Methods: We considered two hypothetical cohorts of patients, clinically similar to those enrolled in the trial of D'Haens et al. [1]. A Markov model has been used to represent patients' monthly transitions among different disease states. A 5-year temporal horizon has been adopted. Transition probabilities between states were estimated from the randomized trial [1]. Probabilities of flares in the third and subsequent years were based on the reported mucosal healing rates. Direct costs were estimated based on the Italian (Lombardia Region) Healthcare System. Time spent in the model was weighted for quality of life assigning quality-adjusting factors (QAF) ranging from 1 (the best) to 0 (the worst). When remaining in the same state patients accumulate life years (LYs), quality adjusted life years (QALYs) and costs. From these figures, incremental cost/effectiveness (ratio between gains in LYs and costs, ICER) and cost/utility (ratio between gains in QALYs and costs, ICUR) ratios have been calculated. A 3.5% discount factor has been used for costs as well as utilities.
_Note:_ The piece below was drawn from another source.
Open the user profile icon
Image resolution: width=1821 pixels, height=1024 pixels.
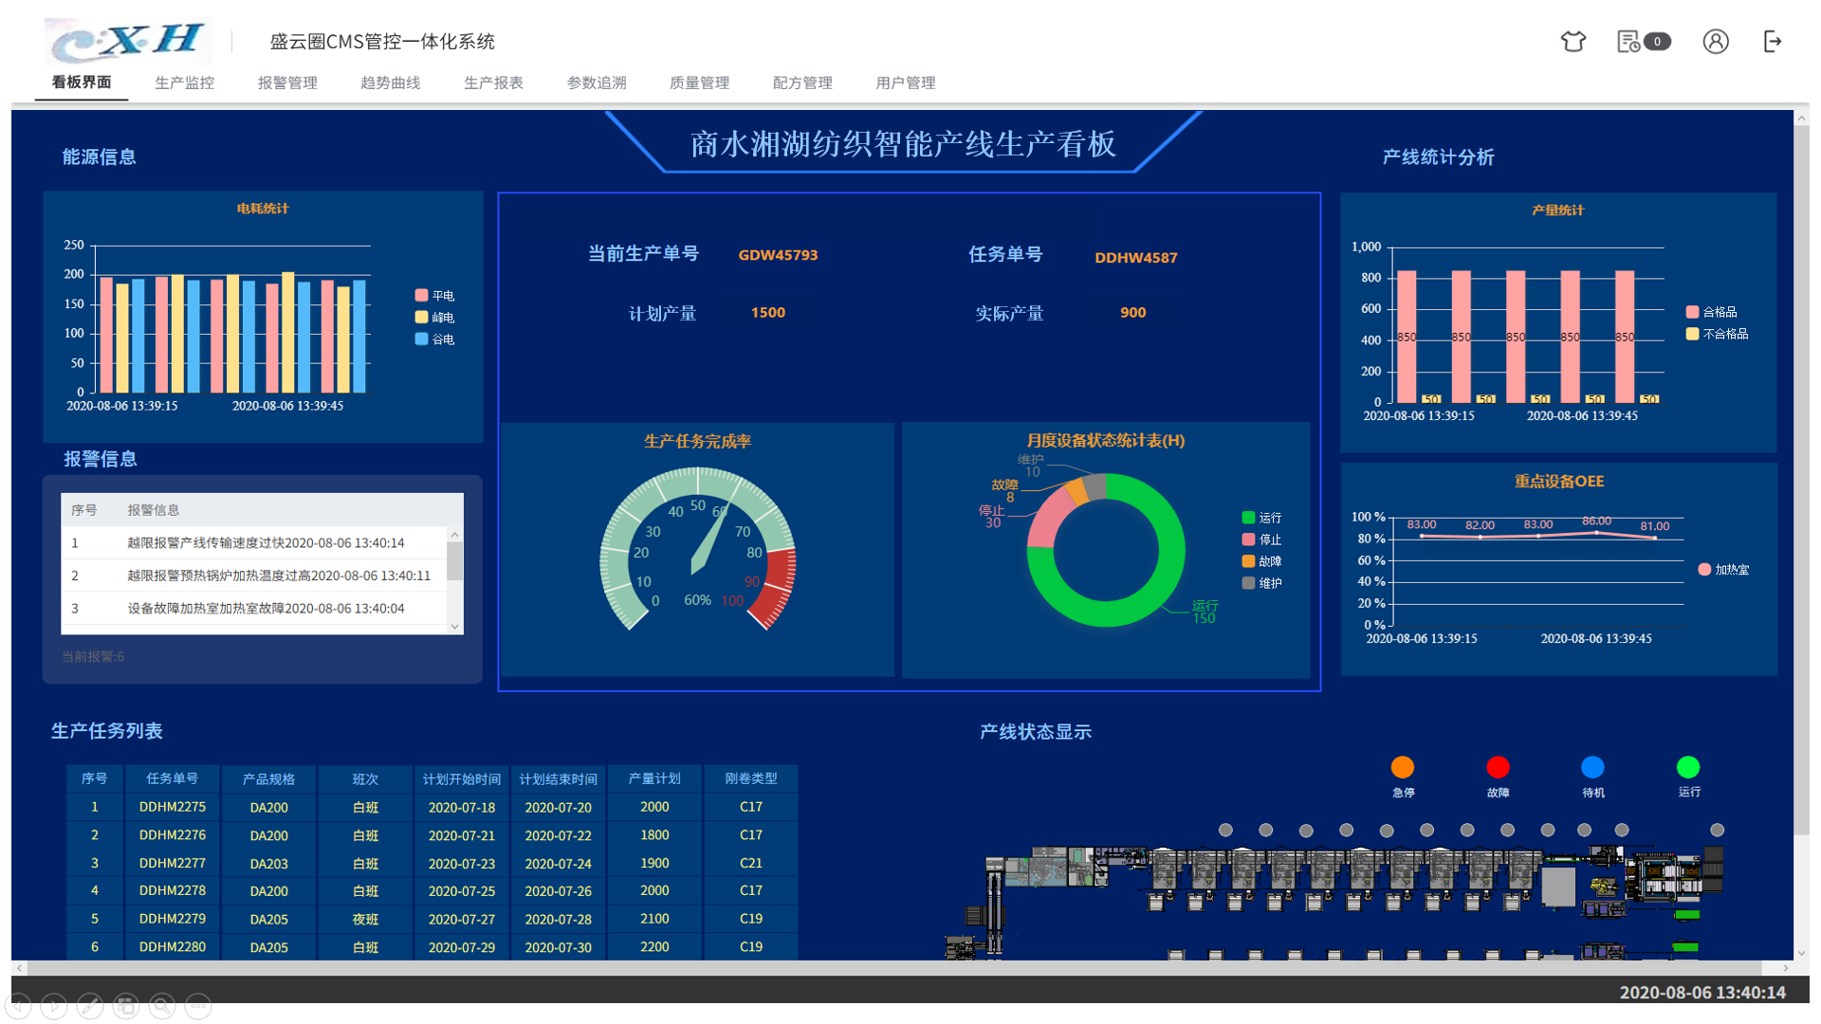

Results: Baseline analysis showed that quality-adjusted life expectancy improved from 3.45 to 3.59 QALYs, that is 0.14 QALYs in favour of top-down strategy. Accordingly, top-down strategy allowed to save €252, proving to be “dominant”, i.e. both cost-saving and effective. Sensitivity analysis showed that top-down strategy would not be cost-saving: (1) if it did not reduce surgery rate by more than 47% (baseline 55%); (2) if infliximab cost more than €556 (baseline €512) per 100 mg vial; (3) if relapse rate decrease by less than 2% per year. Monte Carlo analysis showed that top-down strategy was: (1) cost-saving in 63% of the simulations (III plus IV); (2) more effective in 96% of the simulations (I plus IV); (3) dominant (i.e. both cost-saving and more effective) in 60% (IV).

Conclusions: In our analysis, top-down strategy proved to be cost-effective in naïve CD patients, and sensitivity analysis showed the result to be robust.

1. D'Haens G, et al. Lancet 2008;371:660.